Load measurements taken over an 18-month period for each of the three arresters were then compared and data from the position experiencing the highest loads was reduced to a simplified test cycle. An acceleration factor was achieved by applying loads at much shorter time intervals (16 hours of testing equivalent to one year of service life). The original intent was to develop a test that enabled accelerated ageing of just the arrester leads. However this was later extended to mechanical testing of the arrester body as well.
Accelerated Ageing Testing
To simulate tensile forces in arrester leads, a test rig was built enabling a series of load cycles to be applied precisely to the leads and hence the arrester body (see Fig. 4).
The intent of the test rig was to closely simulate the types of failures experienced by arrester leads in the field and to achieve this in an accelerated timeframe.
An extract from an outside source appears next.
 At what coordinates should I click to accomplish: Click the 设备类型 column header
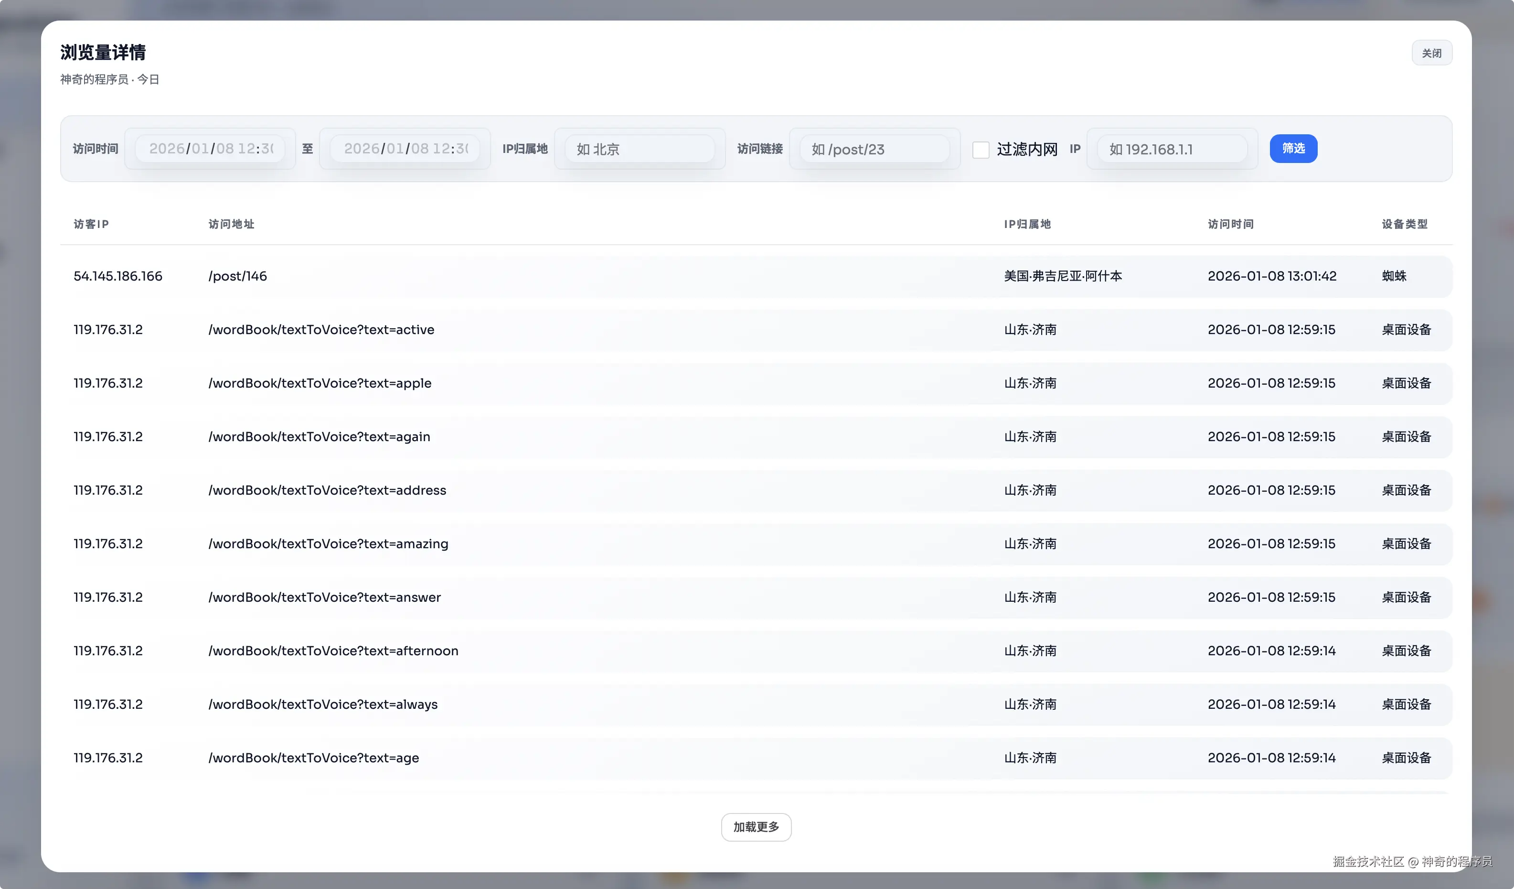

Once a repeatable and realistic failure mode has been achieved, the device can then evaluate and compare different lead configurations and materials. Method of load application (i.e. actuator type and location) changed during the project based on types of physical degradation experienced by leads during the course of testing. For example, the initial lead loading method was using a pneumatic actuator, as seen in Fig. 4. However, it was discovered that the arrester’s relatively low inertia resulted in an unrealistically low load limit in the lead, no matter the size of actuator or pressure used.
The next generation of load application method was by swinging the arrester to fixed angles, which when released resulted in desired loads in the leads (see Fig. 5). This more closely resembles how an arrester lead is actually loaded, i.e. via conductor and arrester wind motion, but required the top link of the arrester to be replaced with a simple pivot. The loads in leads were easily controllable with this method of actuation and the higher test loads required could be obtained. Nevertheless, this test configuration resulted in frequent failure of the arrester’s top attachment stud. Although such failures have been reported in the field, the high rate experienced during testing indicted that this loading method was not realistic. The final and still used generation of load application is via an underslung lever mechanism that contacts and pushes the bottom of the arrester (see Fig. 6). An advantage of this approach is that the arrester with its original top link assembly can be tested without modification.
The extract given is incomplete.